• [Extracted data entries]:
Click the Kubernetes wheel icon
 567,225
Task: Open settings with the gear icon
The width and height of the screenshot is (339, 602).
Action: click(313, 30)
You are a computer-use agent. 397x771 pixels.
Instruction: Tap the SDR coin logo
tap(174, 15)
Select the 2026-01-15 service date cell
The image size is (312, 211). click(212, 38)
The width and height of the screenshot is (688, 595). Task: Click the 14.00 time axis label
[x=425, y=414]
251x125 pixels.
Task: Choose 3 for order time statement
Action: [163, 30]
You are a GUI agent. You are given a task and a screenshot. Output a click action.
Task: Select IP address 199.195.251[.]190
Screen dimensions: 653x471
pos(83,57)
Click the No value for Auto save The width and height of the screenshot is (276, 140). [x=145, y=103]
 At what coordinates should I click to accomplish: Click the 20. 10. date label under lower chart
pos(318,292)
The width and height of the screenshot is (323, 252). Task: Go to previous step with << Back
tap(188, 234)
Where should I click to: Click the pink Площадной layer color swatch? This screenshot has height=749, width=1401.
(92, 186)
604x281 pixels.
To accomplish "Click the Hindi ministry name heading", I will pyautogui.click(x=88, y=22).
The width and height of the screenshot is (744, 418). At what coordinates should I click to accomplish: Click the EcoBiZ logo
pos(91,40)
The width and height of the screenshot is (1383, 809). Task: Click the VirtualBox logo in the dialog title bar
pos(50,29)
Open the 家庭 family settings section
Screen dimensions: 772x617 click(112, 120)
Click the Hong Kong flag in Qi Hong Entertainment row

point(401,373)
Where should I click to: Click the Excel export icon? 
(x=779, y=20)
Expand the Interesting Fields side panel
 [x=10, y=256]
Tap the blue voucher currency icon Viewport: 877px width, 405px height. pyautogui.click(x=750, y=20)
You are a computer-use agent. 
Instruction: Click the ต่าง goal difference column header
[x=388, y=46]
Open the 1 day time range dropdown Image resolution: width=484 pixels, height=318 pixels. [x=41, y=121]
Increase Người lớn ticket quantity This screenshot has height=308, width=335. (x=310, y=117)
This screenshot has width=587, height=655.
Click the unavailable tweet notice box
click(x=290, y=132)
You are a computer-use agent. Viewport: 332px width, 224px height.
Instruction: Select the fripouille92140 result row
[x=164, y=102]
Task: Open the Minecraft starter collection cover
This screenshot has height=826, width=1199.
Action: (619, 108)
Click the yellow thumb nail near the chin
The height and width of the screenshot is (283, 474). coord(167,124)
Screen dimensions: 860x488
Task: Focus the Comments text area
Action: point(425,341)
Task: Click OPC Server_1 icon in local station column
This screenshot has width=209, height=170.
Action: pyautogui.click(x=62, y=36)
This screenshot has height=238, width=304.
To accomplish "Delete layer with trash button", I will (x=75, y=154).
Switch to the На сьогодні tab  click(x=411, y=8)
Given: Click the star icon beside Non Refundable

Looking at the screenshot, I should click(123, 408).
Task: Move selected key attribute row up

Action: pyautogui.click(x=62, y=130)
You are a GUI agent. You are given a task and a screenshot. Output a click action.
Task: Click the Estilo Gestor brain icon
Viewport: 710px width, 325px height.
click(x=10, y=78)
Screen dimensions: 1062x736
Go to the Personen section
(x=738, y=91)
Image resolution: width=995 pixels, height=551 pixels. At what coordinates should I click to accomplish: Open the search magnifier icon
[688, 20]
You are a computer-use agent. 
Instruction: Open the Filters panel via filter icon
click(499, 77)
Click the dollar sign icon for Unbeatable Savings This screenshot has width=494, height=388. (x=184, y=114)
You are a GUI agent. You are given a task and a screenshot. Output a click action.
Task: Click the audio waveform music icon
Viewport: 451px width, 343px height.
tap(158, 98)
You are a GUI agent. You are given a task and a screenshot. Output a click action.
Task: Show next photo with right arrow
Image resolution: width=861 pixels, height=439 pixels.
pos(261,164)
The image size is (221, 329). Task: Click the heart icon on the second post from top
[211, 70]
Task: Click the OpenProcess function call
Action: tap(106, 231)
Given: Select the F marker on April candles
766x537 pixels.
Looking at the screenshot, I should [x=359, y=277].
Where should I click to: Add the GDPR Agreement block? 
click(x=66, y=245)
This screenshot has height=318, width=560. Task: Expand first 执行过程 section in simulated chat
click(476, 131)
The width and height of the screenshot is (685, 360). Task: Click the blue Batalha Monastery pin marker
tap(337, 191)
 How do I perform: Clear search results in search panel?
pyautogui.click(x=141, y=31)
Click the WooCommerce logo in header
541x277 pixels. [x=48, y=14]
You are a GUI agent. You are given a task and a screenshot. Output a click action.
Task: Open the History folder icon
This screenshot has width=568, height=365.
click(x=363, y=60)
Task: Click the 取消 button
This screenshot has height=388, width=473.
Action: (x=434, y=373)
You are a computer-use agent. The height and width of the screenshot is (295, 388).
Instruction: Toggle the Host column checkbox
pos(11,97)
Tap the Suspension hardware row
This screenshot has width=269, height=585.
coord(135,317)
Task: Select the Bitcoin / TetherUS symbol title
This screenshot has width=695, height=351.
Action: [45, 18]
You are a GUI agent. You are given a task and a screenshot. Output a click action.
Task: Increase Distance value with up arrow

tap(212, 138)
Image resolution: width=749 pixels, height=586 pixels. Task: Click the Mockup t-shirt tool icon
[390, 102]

• [Task]: The complete set of entries above must be reproduced verbatim.

• [Response to the exercise]:
Click the Kubernetes wheel icon
 567,225
Task: Open settings with the gear icon
The width and height of the screenshot is (339, 602).
Action: click(313, 30)
You are a computer-use agent. 397x771 pixels.
Instruction: Tap the SDR coin logo
tap(174, 15)
Select the 2026-01-15 service date cell
The image size is (312, 211). click(212, 38)
The width and height of the screenshot is (688, 595). Task: Click the 14.00 time axis label
[x=425, y=414]
251x125 pixels.
Task: Choose 3 for order time statement
Action: [163, 30]
You are a GUI agent. You are given a task and a screenshot. Output a click action.
Task: Select IP address 199.195.251[.]190
Screen dimensions: 653x471
pos(83,57)
Click the No value for Auto save The width and height of the screenshot is (276, 140). [x=145, y=103]
 At what coordinates should I click to accomplish: Click the 20. 10. date label under lower chart
pos(318,292)
The width and height of the screenshot is (323, 252). Task: Go to previous step with << Back
tap(188, 234)
Where should I click to: Click the pink Площадной layer color swatch? This screenshot has height=749, width=1401.
(92, 186)
604x281 pixels.
To accomplish "Click the Hindi ministry name heading", I will pyautogui.click(x=88, y=22).
The width and height of the screenshot is (744, 418). At what coordinates should I click to accomplish: Click the EcoBiZ logo
pos(91,40)
The width and height of the screenshot is (1383, 809). Task: Click the VirtualBox logo in the dialog title bar
pos(50,29)
Open the 家庭 family settings section
Screen dimensions: 772x617 click(112, 120)
Click the Hong Kong flag in Qi Hong Entertainment row

point(401,373)
Where should I click to: Click the Excel export icon? 
(x=779, y=20)
Expand the Interesting Fields side panel
 [x=10, y=256]
Tap the blue voucher currency icon Viewport: 877px width, 405px height. pyautogui.click(x=750, y=20)
You are a computer-use agent. 
Instruction: Click the ต่าง goal difference column header
[x=388, y=46]
Open the 1 day time range dropdown Image resolution: width=484 pixels, height=318 pixels. [x=41, y=121]
Increase Người lớn ticket quantity This screenshot has height=308, width=335. (x=310, y=117)
This screenshot has width=587, height=655.
Click the unavailable tweet notice box
click(x=290, y=132)
You are a computer-use agent. Viewport: 332px width, 224px height.
Instruction: Select the fripouille92140 result row
[x=164, y=102]
Task: Open the Minecraft starter collection cover
This screenshot has height=826, width=1199.
Action: (619, 108)
Click the yellow thumb nail near the chin
The height and width of the screenshot is (283, 474). coord(167,124)
Screen dimensions: 860x488
Task: Focus the Comments text area
Action: point(425,341)
Task: Click OPC Server_1 icon in local station column
This screenshot has width=209, height=170.
Action: pyautogui.click(x=62, y=36)
This screenshot has height=238, width=304.
To accomplish "Delete layer with trash button", I will (x=75, y=154).
Switch to the На сьогодні tab  click(x=411, y=8)
Given: Click the star icon beside Non Refundable

Looking at the screenshot, I should click(123, 408).
Task: Move selected key attribute row up

Action: pyautogui.click(x=62, y=130)
You are a GUI agent. You are given a task and a screenshot. Output a click action.
Task: Click the Estilo Gestor brain icon
Viewport: 710px width, 325px height.
click(x=10, y=78)
Screen dimensions: 1062x736
Go to the Personen section
(x=738, y=91)
Image resolution: width=995 pixels, height=551 pixels. At what coordinates should I click to accomplish: Open the search magnifier icon
[688, 20]
You are a computer-use agent. 
Instruction: Open the Filters panel via filter icon
click(499, 77)
Click the dollar sign icon for Unbeatable Savings This screenshot has width=494, height=388. (x=184, y=114)
You are a GUI agent. You are given a task and a screenshot. Output a click action.
Task: Click the audio waveform music icon
Viewport: 451px width, 343px height.
tap(158, 98)
You are a GUI agent. You are given a task and a screenshot. Output a click action.
Task: Show next photo with right arrow
Image resolution: width=861 pixels, height=439 pixels.
pos(261,164)
The image size is (221, 329). Task: Click the heart icon on the second post from top
[211, 70]
Task: Click the OpenProcess function call
Action: tap(106, 231)
Given: Select the F marker on April candles
766x537 pixels.
Looking at the screenshot, I should [x=359, y=277].
Where should I click to: Add the GDPR Agreement block? 
click(x=66, y=245)
This screenshot has height=318, width=560. Task: Expand first 执行过程 section in simulated chat
click(476, 131)
The width and height of the screenshot is (685, 360). Task: Click the blue Batalha Monastery pin marker
tap(337, 191)
 How do I perform: Clear search results in search panel?
pyautogui.click(x=141, y=31)
Click the WooCommerce logo in header
541x277 pixels. [x=48, y=14]
You are a GUI agent. You are given a task and a screenshot. Output a click action.
Task: Open the History folder icon
This screenshot has width=568, height=365.
click(x=363, y=60)
Task: Click the 取消 button
This screenshot has height=388, width=473.
Action: (x=434, y=373)
You are a computer-use agent. The height and width of the screenshot is (295, 388).
Instruction: Toggle the Host column checkbox
pos(11,97)
Tap the Suspension hardware row
This screenshot has width=269, height=585.
coord(135,317)
Task: Select the Bitcoin / TetherUS symbol title
This screenshot has width=695, height=351.
Action: [45, 18]
You are a GUI agent. You are given a task and a screenshot. Output a click action.
Task: Increase Distance value with up arrow

tap(212, 138)
Image resolution: width=749 pixels, height=586 pixels. Task: Click the Mockup t-shirt tool icon
[390, 102]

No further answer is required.